Willie Geist Works Live Crowds to Snatch New Revenue for ‘Today’


Wille Geist hopes to turn his gift for gab into a present for NBC News.

The longtime NBC News anchor, who has for the past nine years led the Sunday broadcast of “Today,” will in January hold forth at a ticketed event that aims to monetize in a different way the in-depth “Sunday Sit-Down” interviews he conducts every weekend. Geist has interviewed 539 different celebrities and newsmakers during his tenure as Sunday host, and, on January 22, he will talk in front of a paying audience to comedian Nate Bargatze.

Viewers have seen Geist do one-on-ones with everyone from Billy Joel to Billy Crystal, but having a crowd “is a totally different thing,” he says, in an interview that put him, like his guests, on the receiving end of multiple questions. “You can’t help but interact with the crowd, try to draw a response from it, try to have fun with it.”

If NBC News has its way, it will be able to draw something else from the exchanges: revenue.

The Bargatze interview will be held in front of an audience of approximately 500 people at New York’s City Winery on Wednesday, January 22. The audience will get to take part in a Q&A session following the exchange, which will be edited for a segment on the February 2 broadcast of “Sunday Today.”  Tickets will start at $99, and 150 of them will be made available as part of a VIP package, which includes an opportunity to meet with the duo following their discussion.
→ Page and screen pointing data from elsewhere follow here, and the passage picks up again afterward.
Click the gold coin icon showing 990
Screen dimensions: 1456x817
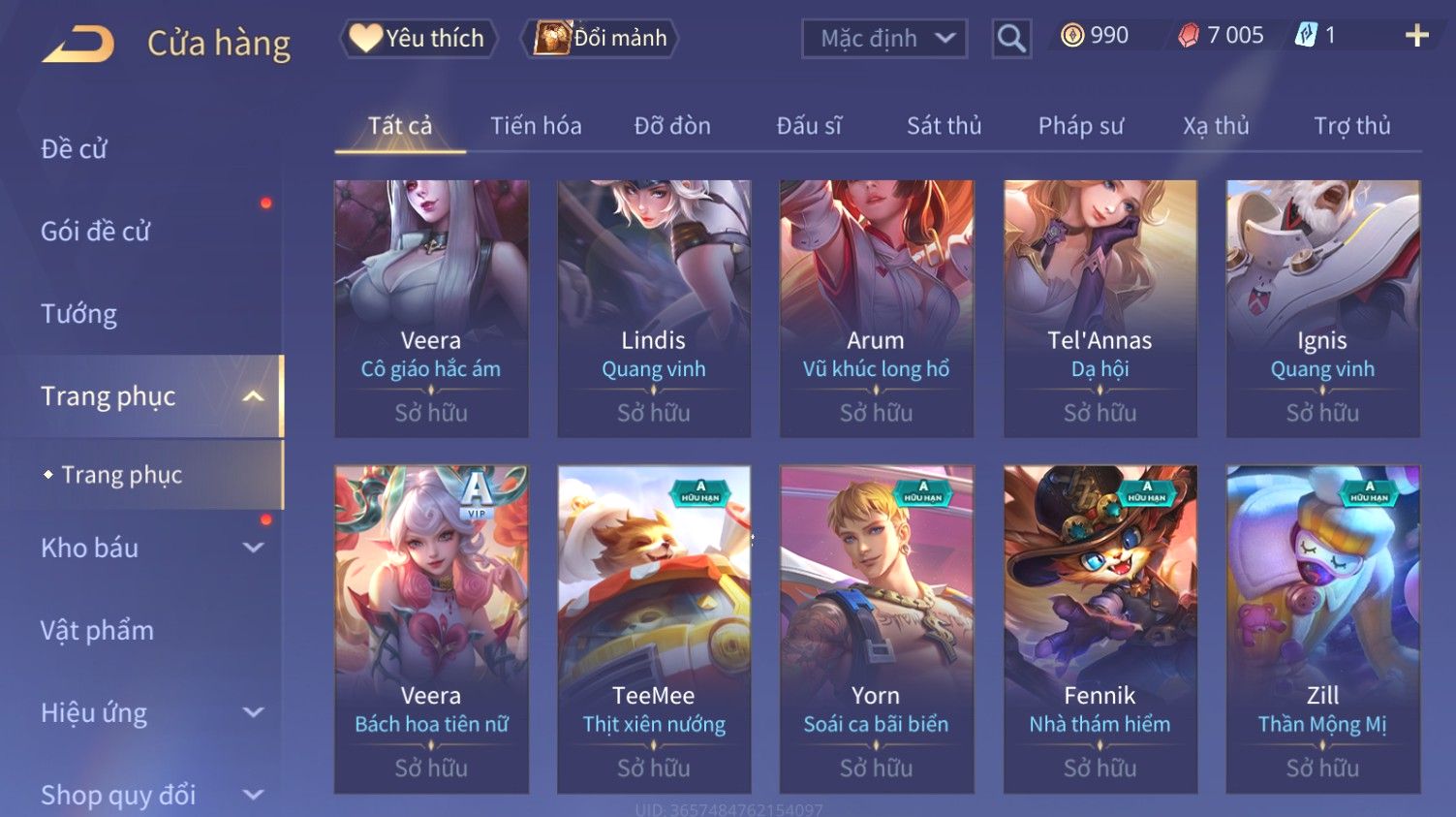1072,36
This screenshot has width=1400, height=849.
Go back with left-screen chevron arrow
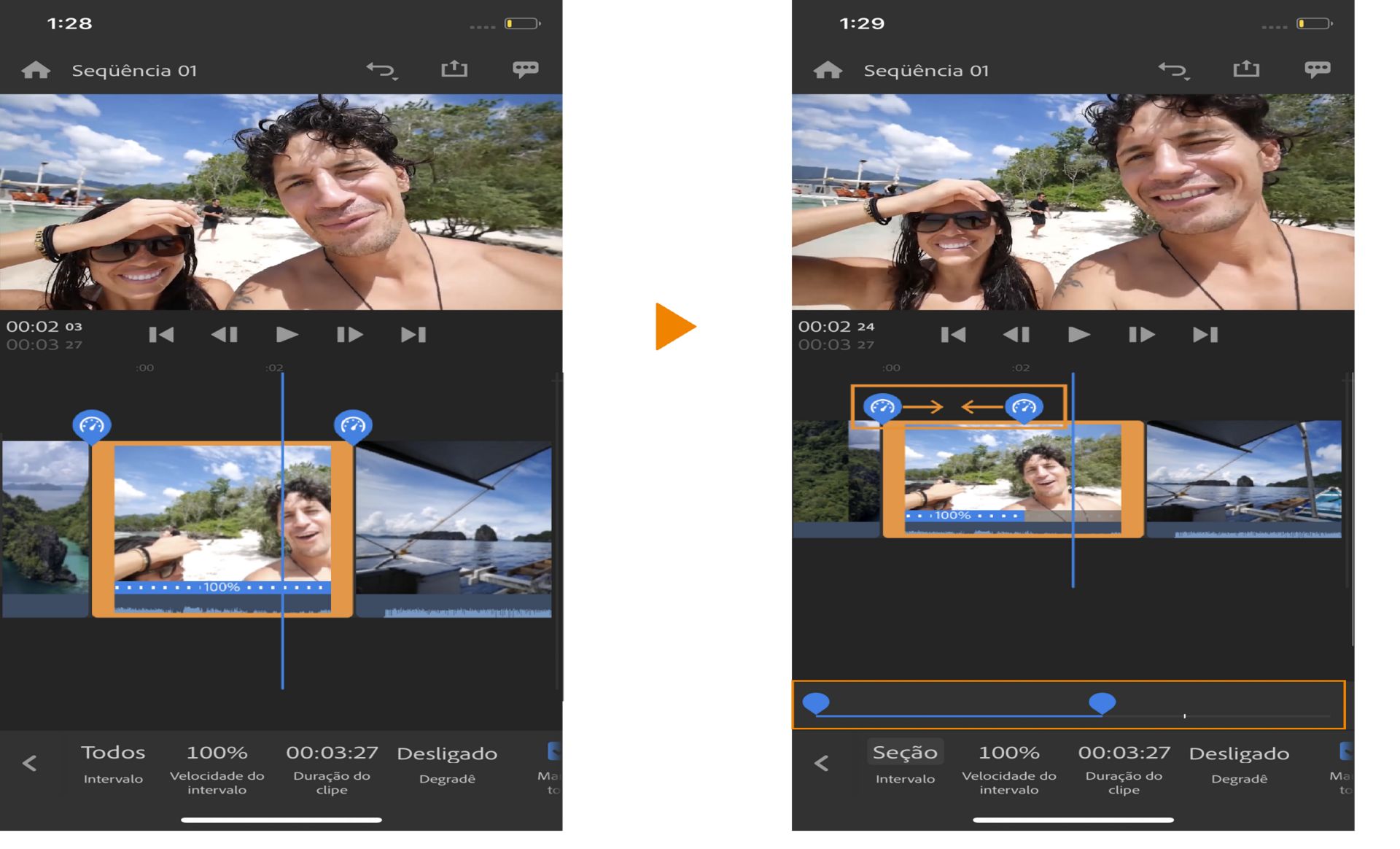point(29,764)
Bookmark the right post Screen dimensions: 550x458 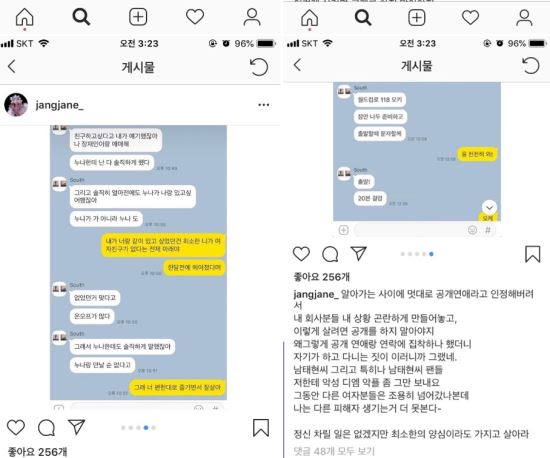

“The audience gets an experience where you can interact with the talent and meet them, if you so choose,” says Libby Leist, the NBC News executive vice president who oversees all aspects of “Today.” “I am hopeful there will be more to come.” Geist says he could envision doing an interview with a live audience each quarter, and see where demand goes.

Behind the scenes, a team at “Today” has for months been studying prospects for live events tied to the A.M. franchise and its many anchors, says Leist. There have been a few in the recent past, including one with Hoda Kotb focused on wellness. Such concepts have a “celebrity factor” that can draw a crowd, but “you’re able do many things at once — entertain an audience, record a segment for a show, put a podcast together.”
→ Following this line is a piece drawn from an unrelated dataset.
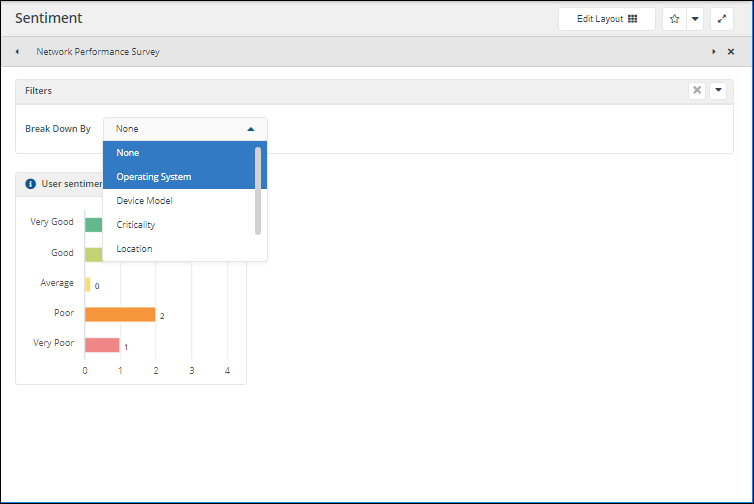Click the star favorite icon
The height and width of the screenshot is (504, 754).
pyautogui.click(x=674, y=19)
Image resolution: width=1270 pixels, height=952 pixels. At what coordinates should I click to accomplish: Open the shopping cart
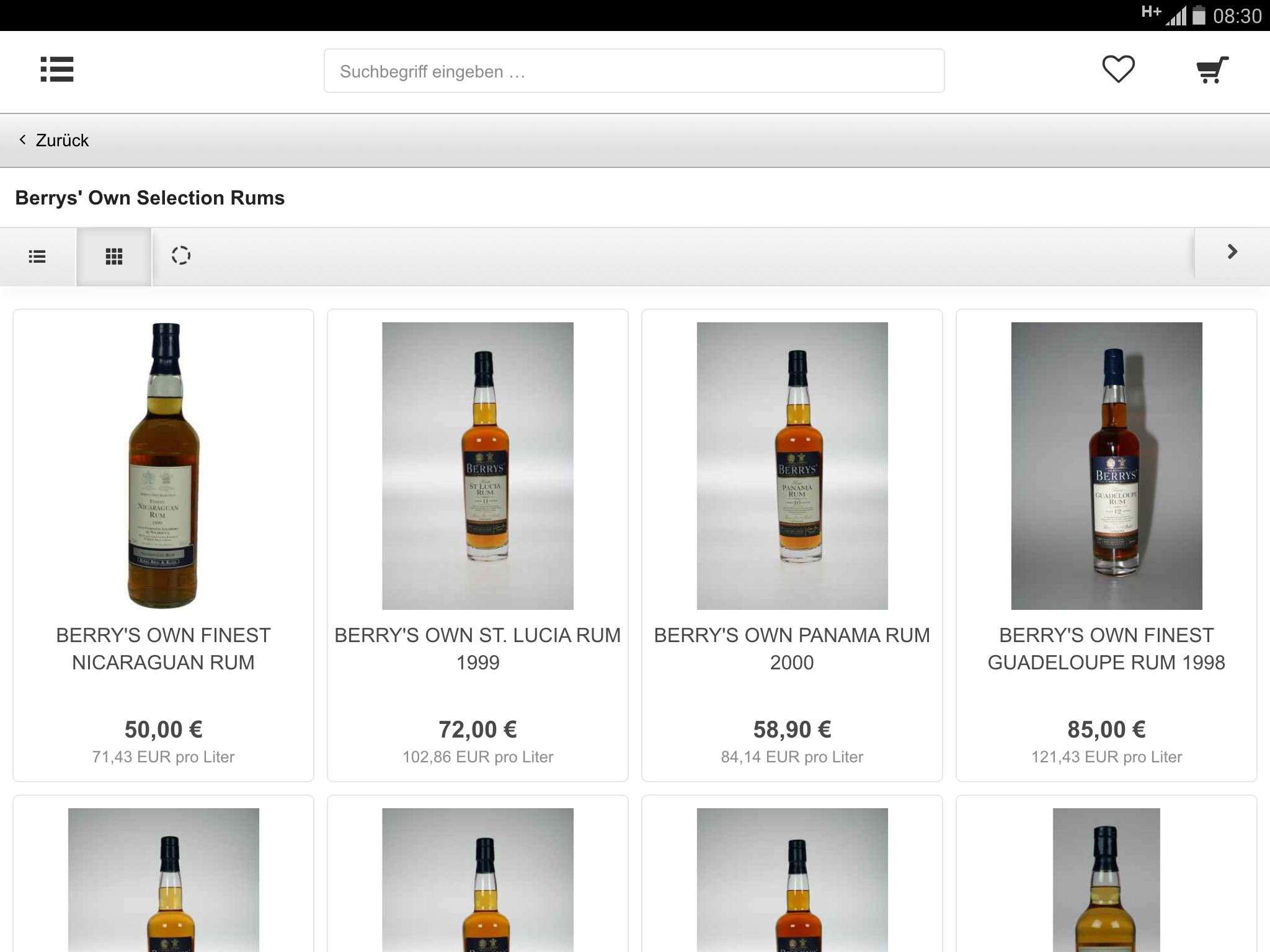(1211, 70)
There is a broader push at NBCUniversal to try such stuff, adding “experiential” products to the TV shows for which the company is best known. Bravo has built a large business out of a “BravoCon” that gathers fans as well as the network’s popular reality stars. MSNBC earlier this year tested a day-long summit that put its anchors and correspondents in front of a paying crowd of 4000. Others have tried their hand at mixing it up in front of alive crowd, with Hoda Kotb and Jenna Bush Hager bringing an in-studio audience to their hour of “Today” on occasion, and MSNBC’s Chris Hayes doing Friday shows in front of a studio audience for a period of time

In a different era, a TV segment started and stopped on the traditional linear screen. Now the content must appeal to assorted pockets of audience across many different venues.

In the current moment, filled with concerns about typical TV viewers going to other forms of video to get their info fix and the effects such dynamics have on media economics, no one can afford to let content slip away. “Today” segments are collected and redistributed on the show’s bespoke streaming outlet. Uncut interviews are made into podcasts.
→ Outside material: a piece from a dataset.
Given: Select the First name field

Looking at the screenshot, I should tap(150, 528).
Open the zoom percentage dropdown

So are Geist’s. The anchor usually talks to his subjects for about 45 minutes to an hour, and then edits the conversation into a segment that lasts 7 and a half to 8 minutes. Separate podcasts allow viewers to hear the whole conversation.

“Sunday Today” vies for attention with CBS’ popular “Sunday Morning,” a show Geist knows very well. His father, the veteran journalist Bill Geist, appeared on the program from 1987 to 2018. That program, he says, “is a juggernaut,” but “we are just producing a show with our small team, and it’s getting recognition and viewers.”

He thinks Bargatze will be the perfect guest to help experiment with the dynamic of a live crowd. “People will be excited to find out how he works around the laughs,” he says, and the comedian, still emerging on the national scene, has a life story with which many people are still not familiar .”It’s an honor to be a guest for Willie’s live event,” Bargatze said in a statement. “I am a fan of him, and people will finally get to see the difference between going to Vanderbilt and just being a Vanderbilt fan.”

Geist is confident people will want to take part. Viewers of “Sunday Today “already participate in a segment that has them showing off coffee mugs associated with the show. And many of them are very familiar with the “Sit Down” interview. “This has become a signature piece. It’s what our show is known for,” says Geist. People often come up to him and ask who his next guest might be. “It’s shorthand now. Who do you have this week? Who do you got?” he says. “I know what that means.”